-- TASK ITEM --
Every line in the data below from the one containing "Beratungsangebote (42, 720)" down to the one containing "Konstanz (120, 1411)", both included, must be retyped exactly; no other line is to appear.

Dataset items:
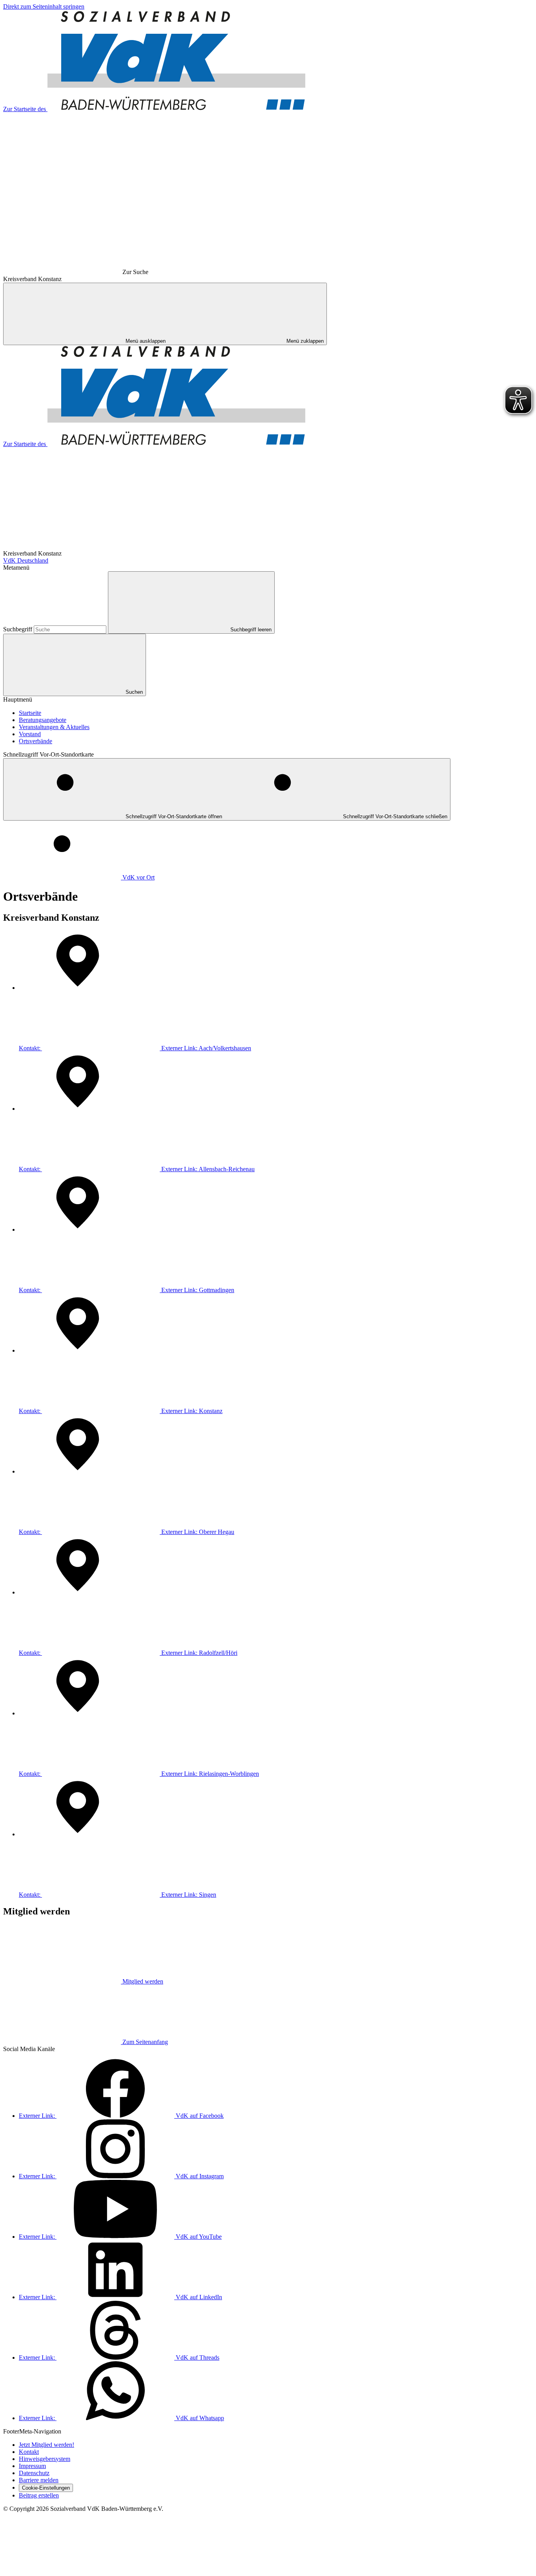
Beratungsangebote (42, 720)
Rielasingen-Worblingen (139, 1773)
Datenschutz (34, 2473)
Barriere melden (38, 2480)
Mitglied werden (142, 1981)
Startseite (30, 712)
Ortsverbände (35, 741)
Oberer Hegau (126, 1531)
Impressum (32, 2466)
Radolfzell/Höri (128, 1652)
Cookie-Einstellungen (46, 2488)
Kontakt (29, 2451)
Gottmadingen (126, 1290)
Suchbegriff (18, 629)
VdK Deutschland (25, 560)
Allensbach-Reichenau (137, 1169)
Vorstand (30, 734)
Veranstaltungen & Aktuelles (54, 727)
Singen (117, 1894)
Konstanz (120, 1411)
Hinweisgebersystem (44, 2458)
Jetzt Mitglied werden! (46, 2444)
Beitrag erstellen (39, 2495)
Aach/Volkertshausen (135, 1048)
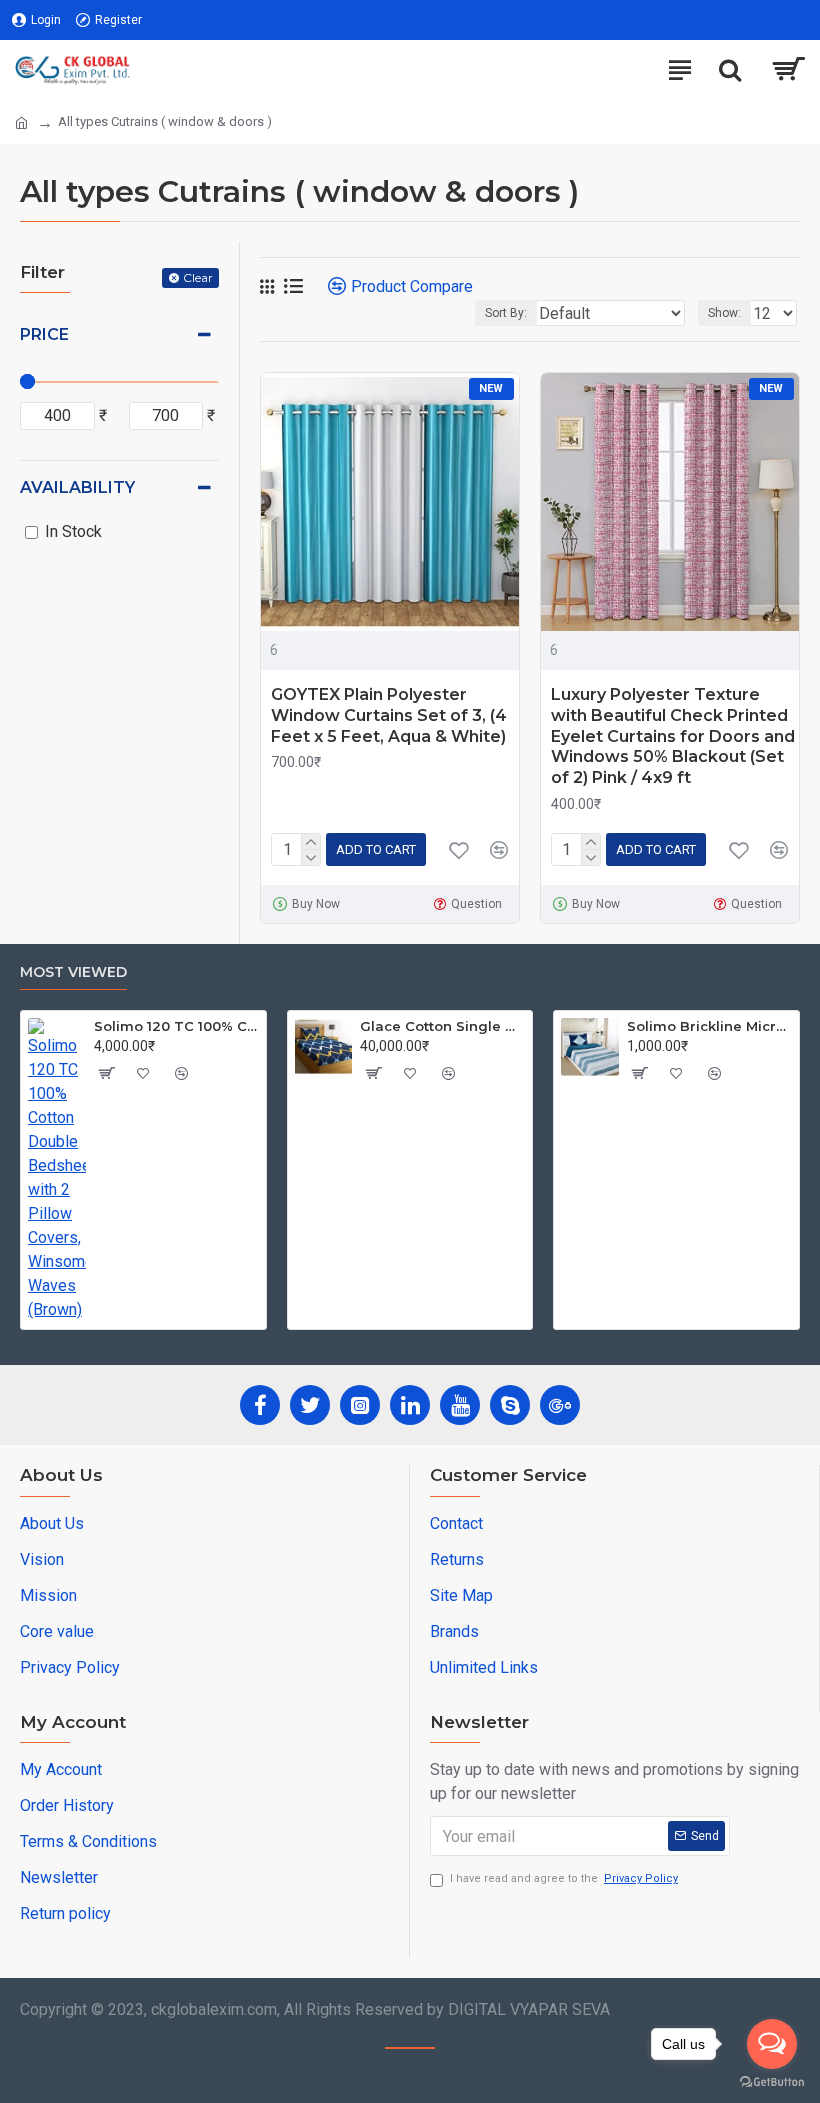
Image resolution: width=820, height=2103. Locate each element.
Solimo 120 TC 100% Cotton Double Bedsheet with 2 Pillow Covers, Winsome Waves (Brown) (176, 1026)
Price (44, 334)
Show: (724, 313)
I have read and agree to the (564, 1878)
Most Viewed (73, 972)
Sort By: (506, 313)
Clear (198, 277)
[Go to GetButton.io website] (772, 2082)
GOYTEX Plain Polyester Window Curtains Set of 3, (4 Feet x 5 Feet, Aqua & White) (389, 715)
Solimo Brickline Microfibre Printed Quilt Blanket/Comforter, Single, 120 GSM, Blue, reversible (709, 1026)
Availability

==

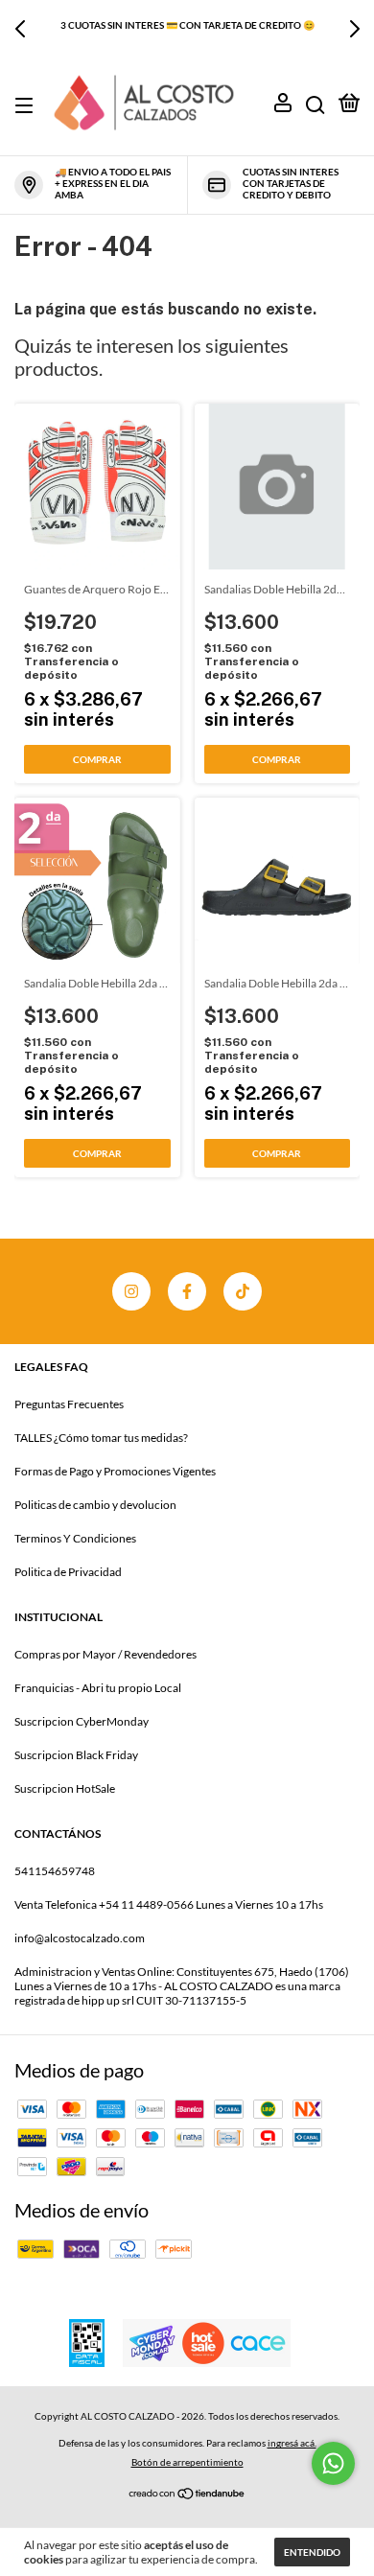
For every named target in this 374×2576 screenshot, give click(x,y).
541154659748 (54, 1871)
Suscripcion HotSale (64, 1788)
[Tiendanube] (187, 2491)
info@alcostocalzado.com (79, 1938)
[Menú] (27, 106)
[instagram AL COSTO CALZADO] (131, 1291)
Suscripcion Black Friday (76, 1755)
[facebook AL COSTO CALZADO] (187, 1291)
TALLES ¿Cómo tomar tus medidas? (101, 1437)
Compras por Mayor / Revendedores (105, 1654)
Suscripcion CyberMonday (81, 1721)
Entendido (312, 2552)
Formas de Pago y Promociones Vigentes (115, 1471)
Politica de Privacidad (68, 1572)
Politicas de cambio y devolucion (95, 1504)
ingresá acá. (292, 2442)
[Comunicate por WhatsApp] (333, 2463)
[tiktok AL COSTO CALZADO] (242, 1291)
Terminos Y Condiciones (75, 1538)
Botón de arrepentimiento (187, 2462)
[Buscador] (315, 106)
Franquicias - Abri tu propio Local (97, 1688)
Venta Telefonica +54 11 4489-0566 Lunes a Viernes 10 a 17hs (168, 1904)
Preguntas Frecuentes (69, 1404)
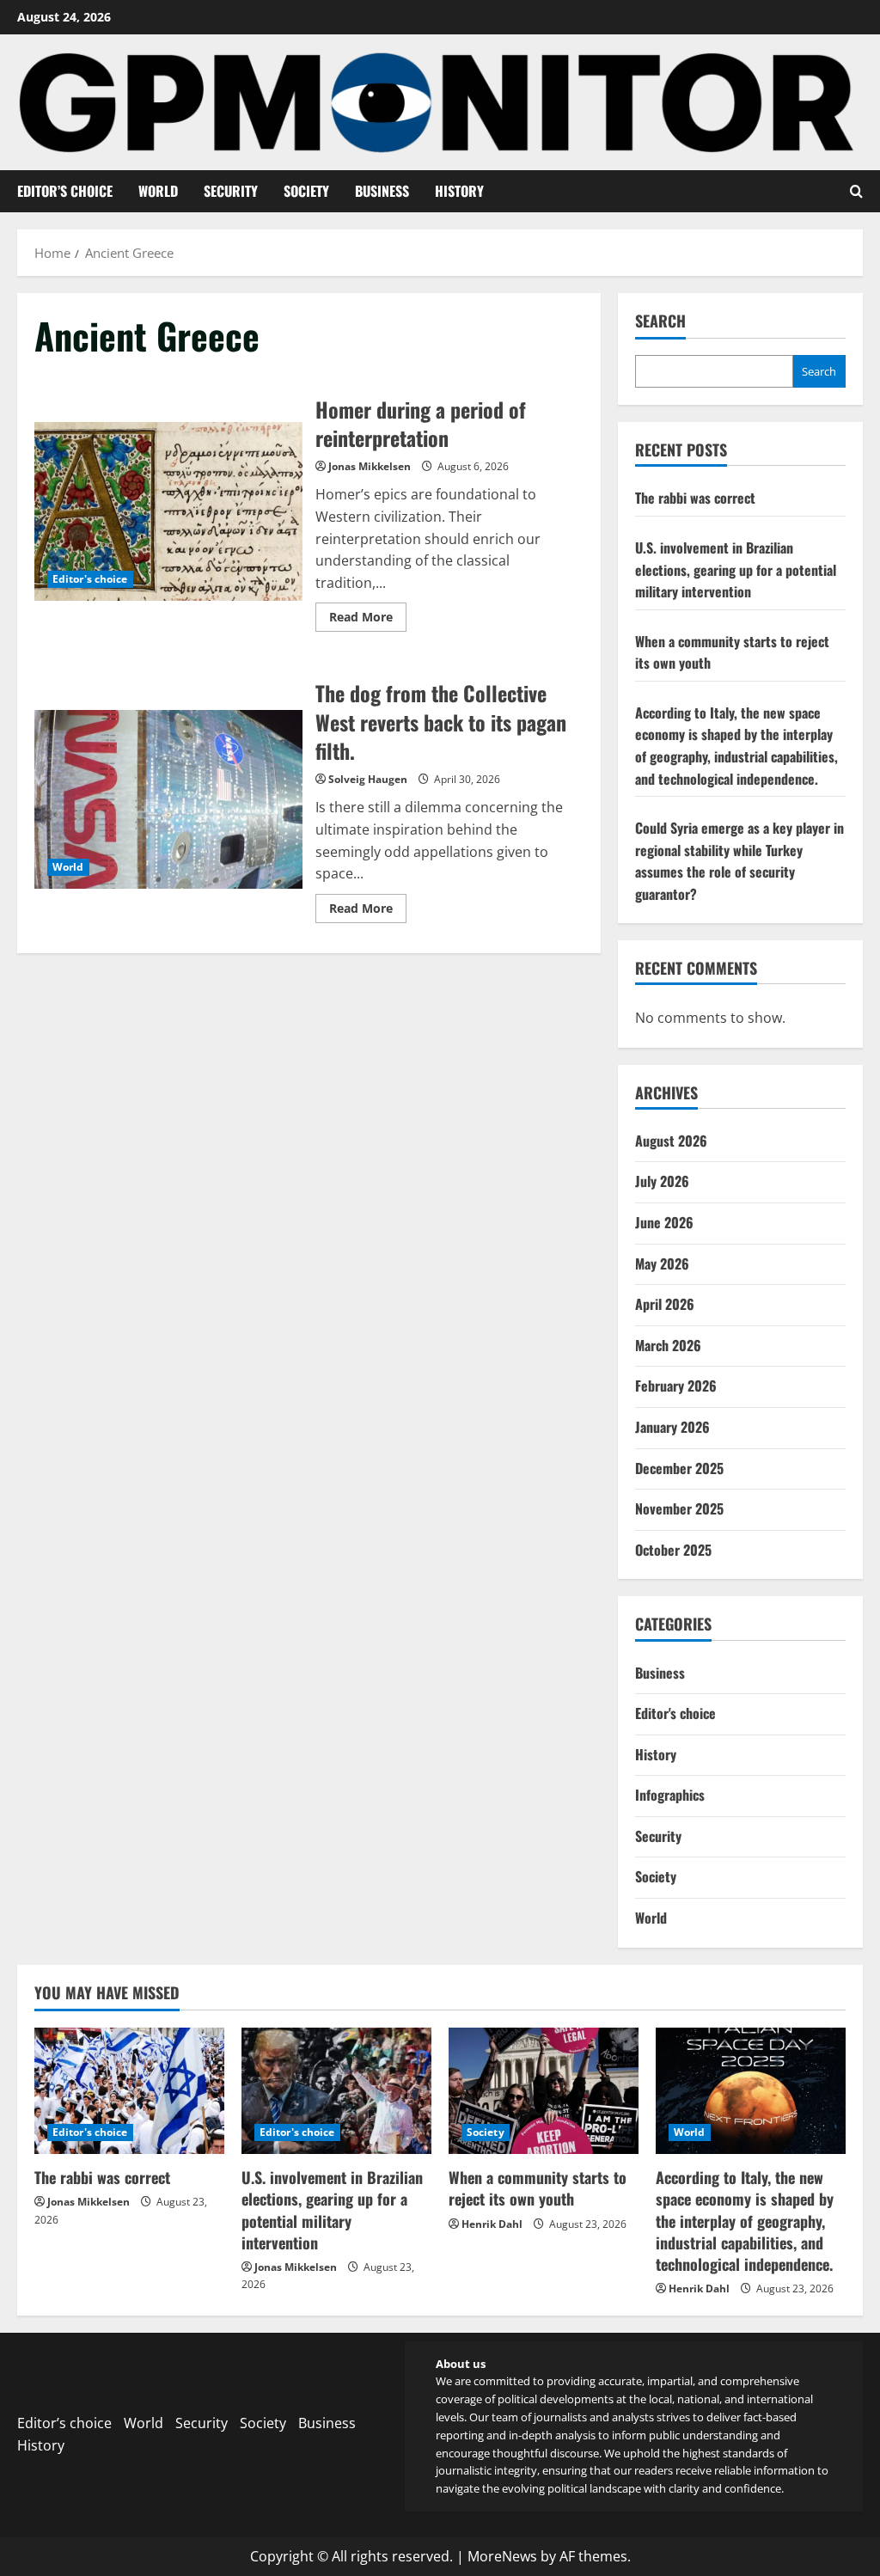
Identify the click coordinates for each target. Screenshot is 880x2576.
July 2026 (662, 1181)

-- ANSWER BOX --
Beratungsangebote (42, 720)
Rielasingen-Worblingen (139, 1773)
Datenschutz (34, 2473)
Barriere melden (38, 2480)
Mitglied werden (142, 1981)
Startseite (30, 712)
Ortsverbände (35, 741)
Oberer Hegau (126, 1531)
Impressum (32, 2466)
Radolfzell/Höri (128, 1652)
Cookie-Einstellungen (46, 2488)
Kontakt (29, 2451)
Gottmadingen (126, 1290)
Suchbegriff (18, 629)
VdK Deutschland (25, 560)
Allensbach-Reichenau (137, 1169)
Vorstand (30, 734)
Veranstaltungen & Aktuelles (54, 727)
Singen (117, 1894)
Konstanz (120, 1411)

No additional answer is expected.